By Zelda
By Leigh LucasI. Tales of the Jazz Age
Tonight the ambassador will have us for drinks.
Tomorrow, that lady we’ve never met,
will say, “Oh you wouldn’t believe what dear Zelda said–
The funniest joke about an auto mechanic and the Prince of Wales…”
My collarbones pose like the jaw of a bluefish and that sweet way
I touch your arm when you laugh–
even the most sensible man, the one there in the gray suit,
will say, “You wouldn’t believe me
but they absolutely glowed.”
II. This Side of Paradise
You wouldn’t dare to leave but you did, you do.
The clock will stay up with me, as my ballet slippers reconcile
the melting ice cubes on the wooden floor.
You command the imaginary but
my beauty races storms.
Watch this gold-hatted lover dance!
I use your drafts to put out my cigarette,
searing the word splendor.
My dripping tumbler blurs the word money.

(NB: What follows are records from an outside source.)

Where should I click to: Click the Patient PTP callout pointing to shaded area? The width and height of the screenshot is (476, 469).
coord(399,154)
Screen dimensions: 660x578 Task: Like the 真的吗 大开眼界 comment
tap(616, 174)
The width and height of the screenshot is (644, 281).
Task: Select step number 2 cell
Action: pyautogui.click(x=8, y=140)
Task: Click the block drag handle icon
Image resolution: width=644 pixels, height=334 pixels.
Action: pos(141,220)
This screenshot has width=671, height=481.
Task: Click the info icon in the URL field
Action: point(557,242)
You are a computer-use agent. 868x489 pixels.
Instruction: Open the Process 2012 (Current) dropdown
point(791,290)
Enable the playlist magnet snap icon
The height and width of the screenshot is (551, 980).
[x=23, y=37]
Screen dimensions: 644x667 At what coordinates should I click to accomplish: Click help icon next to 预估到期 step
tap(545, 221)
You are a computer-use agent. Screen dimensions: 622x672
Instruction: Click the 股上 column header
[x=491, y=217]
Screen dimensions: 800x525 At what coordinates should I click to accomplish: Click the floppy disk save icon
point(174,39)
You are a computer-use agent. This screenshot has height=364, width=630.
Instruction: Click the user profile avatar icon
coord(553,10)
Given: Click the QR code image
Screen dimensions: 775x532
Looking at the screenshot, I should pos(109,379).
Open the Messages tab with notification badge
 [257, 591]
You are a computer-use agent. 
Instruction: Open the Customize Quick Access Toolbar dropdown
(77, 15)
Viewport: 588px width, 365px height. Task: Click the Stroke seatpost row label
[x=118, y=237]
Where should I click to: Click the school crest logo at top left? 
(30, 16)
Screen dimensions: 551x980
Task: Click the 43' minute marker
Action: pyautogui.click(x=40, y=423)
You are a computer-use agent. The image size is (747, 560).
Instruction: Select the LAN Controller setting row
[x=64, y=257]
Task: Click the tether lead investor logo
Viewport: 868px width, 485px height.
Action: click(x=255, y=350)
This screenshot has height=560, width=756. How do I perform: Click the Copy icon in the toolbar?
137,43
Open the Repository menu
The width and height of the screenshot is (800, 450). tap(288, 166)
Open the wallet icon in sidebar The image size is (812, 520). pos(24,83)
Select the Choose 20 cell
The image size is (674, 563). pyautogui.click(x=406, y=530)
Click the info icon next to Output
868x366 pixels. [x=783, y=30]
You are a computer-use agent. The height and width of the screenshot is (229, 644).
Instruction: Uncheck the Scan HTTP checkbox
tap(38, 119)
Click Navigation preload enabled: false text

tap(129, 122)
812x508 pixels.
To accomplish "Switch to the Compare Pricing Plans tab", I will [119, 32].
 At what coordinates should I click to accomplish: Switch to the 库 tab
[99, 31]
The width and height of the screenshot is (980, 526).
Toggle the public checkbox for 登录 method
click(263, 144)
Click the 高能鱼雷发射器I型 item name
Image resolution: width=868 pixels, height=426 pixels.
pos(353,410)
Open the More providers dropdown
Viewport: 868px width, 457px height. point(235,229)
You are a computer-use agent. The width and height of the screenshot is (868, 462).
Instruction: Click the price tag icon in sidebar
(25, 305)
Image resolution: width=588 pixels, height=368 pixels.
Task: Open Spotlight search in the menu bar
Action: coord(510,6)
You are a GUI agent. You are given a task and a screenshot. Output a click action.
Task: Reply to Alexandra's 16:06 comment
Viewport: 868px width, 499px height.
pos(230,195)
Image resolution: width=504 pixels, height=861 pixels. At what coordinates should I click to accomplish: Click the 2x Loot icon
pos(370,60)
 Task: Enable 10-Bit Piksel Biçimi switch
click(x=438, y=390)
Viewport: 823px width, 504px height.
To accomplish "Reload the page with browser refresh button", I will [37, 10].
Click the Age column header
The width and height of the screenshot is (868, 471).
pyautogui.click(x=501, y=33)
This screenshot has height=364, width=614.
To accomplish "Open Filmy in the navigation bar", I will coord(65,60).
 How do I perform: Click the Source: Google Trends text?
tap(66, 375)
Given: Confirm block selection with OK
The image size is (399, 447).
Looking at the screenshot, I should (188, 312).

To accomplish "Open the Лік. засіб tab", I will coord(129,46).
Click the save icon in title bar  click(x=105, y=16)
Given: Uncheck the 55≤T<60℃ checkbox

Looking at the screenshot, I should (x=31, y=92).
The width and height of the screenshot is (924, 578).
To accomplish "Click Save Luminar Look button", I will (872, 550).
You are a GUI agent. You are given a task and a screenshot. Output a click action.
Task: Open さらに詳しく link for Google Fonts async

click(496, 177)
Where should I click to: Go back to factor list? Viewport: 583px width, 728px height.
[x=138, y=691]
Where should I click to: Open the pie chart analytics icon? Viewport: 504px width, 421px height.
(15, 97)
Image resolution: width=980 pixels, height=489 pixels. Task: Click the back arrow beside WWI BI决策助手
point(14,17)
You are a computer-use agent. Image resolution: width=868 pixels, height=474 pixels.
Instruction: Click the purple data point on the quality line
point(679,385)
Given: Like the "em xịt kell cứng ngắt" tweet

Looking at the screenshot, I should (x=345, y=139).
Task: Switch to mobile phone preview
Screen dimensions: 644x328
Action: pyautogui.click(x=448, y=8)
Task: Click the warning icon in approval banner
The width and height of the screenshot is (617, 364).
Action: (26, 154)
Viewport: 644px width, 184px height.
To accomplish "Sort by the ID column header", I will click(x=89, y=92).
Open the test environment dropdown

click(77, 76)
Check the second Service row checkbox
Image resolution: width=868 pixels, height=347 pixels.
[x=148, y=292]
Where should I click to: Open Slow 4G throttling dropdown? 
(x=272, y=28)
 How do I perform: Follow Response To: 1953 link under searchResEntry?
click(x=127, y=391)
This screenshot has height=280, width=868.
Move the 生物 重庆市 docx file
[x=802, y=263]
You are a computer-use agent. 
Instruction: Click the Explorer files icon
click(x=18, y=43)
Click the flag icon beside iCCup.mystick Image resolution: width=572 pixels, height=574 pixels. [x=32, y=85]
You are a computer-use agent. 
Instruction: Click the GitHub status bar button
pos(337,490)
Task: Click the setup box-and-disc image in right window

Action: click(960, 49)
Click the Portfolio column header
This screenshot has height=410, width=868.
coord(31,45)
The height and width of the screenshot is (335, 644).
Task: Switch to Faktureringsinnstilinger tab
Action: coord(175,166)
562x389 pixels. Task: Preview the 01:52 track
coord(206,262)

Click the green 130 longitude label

III. The Beautiful and Damned
The buzzing lily-cups—yellow and black
in my hair, now in my eyes.
The twitch of poisoning, a voice inside that I don’t recognize.
The hair ribbons hung from the vanity are shocked to silence —
my dear it’s just me, it’s just me!
A shriek drowns him,
then there are claws, then dark.
IV. Tender is the Night
I heard the nurses in their tissued suits and peppery shoes
turning the corners of this ward.
Like greedy hands to my breasts and deep breathing in my ear,
the waxy dripping of the wires, the hissing steam.
I can make a warm bed from these embers.
I try to hold a thought of you, but after eight years
the exact color of your eye alludes me.